> [EXERCISE]: All entries below are to be returned exactly, with pictures left out.

Collected data entries
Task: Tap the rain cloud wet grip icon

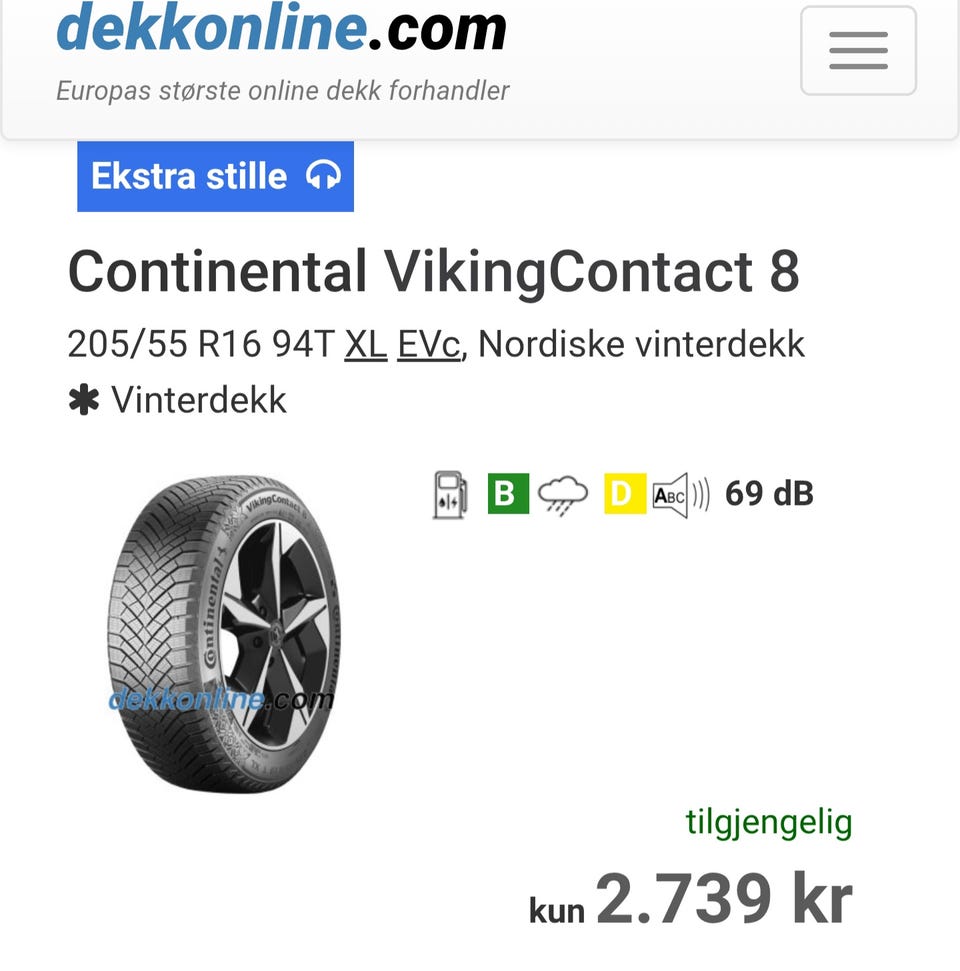Action: tap(562, 495)
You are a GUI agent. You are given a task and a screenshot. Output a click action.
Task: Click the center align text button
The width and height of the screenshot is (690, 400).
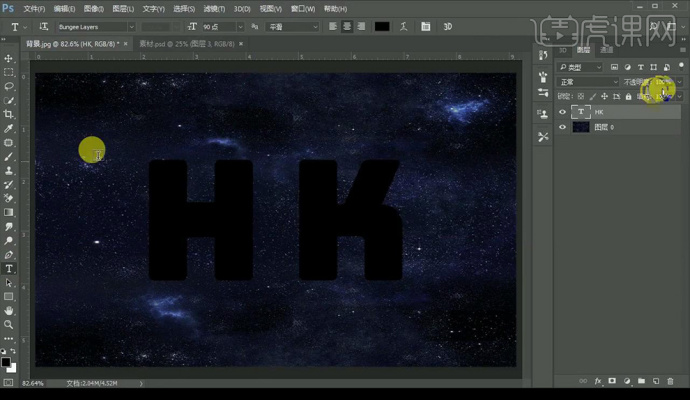click(x=346, y=26)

> [EXERCISE RESPONSE]:
Task: Tap the rain cloud wet grip icon

Action: tap(562, 495)
You are a GUI agent. You are given a task and a screenshot. Output a click action.
Task: Click the center align text button
The width and height of the screenshot is (690, 400).
click(x=346, y=26)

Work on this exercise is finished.